Reasons for the Plan of Dissolution

In arriving at the determination that the Plan of Dissolution is advisable, fair and in the best interests of the Company and our stockholders, our board of directors considered a number of factors, including, without limitation, the following:

● our failure to meet the primary endpoints in our recent Phase II glaucoma trial and in a Phase III dry eye syndrome trial;

● the likely inability to raise significant additional capital within a reasonable period of time under circumstances that would fund further clinical development of CF101 for ophthalmic indications or for the in-licensing of any other technology that could enhance shareholder value;

● our current financial position including our lack of any revenue producing operations, our current liabilities including deferred payments of approximately $4.5 million that are owed by the Company and Eyefite to our parent, Can-Fite and the upcoming expiration of our deferment letter and financial support letter that are set to expire in October 2016;

● our previous efforts to develop strategic alternatives including the proposed acquisition of Improved Vision Systems (I.V.S.) Ltd. that was not completed and the current lack of viable strategic alternatives;

● the cancellation of all indebtedness that are owed by the Company and Eyefite to our parent, Can-Fite, including cancellation of deferred payments of approximately $4.5 million, as contemplated under the Plan of Dissolution;

Field: Page; Sequence: 9; Value: 1

5

Field: /Page

● potential federal tax benefits of our stockholders being able to take a worthless stock deduction upon cancellation of their stock in the liquidation. See “Material Federal Income Tax Consequences of the Liquidation.” Stockholders are urged to consult their own tax advisors as to the specific tax consequences to them of our dissolution pursuant to the Plan of Dissolution.

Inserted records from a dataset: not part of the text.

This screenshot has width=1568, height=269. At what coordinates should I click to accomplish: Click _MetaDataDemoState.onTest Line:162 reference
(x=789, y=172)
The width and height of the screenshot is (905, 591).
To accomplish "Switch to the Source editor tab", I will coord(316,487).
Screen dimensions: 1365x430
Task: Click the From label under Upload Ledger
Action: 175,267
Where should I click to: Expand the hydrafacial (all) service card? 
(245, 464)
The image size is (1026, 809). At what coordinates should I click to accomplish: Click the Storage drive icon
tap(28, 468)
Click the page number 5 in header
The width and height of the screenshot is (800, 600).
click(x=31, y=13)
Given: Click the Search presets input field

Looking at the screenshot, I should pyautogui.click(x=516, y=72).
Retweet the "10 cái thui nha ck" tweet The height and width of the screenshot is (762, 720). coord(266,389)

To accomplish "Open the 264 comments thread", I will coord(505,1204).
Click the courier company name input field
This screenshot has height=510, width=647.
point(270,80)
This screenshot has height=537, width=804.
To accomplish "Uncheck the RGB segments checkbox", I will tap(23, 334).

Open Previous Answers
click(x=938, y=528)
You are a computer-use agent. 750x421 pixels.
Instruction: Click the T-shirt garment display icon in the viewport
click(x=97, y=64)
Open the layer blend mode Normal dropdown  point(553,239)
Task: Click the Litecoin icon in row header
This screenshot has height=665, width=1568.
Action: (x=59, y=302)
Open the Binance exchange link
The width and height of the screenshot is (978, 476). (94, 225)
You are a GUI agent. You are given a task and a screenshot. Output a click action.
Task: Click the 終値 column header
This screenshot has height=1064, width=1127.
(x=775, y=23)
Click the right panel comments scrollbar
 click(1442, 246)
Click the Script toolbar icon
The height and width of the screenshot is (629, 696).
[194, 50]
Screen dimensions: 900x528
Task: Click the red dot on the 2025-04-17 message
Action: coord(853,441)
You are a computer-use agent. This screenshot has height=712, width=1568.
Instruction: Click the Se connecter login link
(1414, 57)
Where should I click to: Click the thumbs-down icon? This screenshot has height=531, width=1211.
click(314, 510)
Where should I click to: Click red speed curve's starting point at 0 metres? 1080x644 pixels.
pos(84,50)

● the substantial accounting, legal and other expenses associated with continuing to operate as a public reporting company.

Dissolution under Delaware Law

Section 275 of the DGCL provides that a corporation may dissolve upon the approval of a corporation's board of directors followed by a majority vote of its stockholders, or by unanimous stockholder consent. Following such approval, the dissolution is effected by filing a Certificate of Dissolution with the Delaware Secretary of State. The corporation is dissolved upon the effective date of its Certificate of Dissolution.

Section 278 of the DGCL provides that once a corporation is dissolved, it continues its corporate existence for at least three years, but may not carry on any business except that appropriate to wind up and liquidate its business and affairs.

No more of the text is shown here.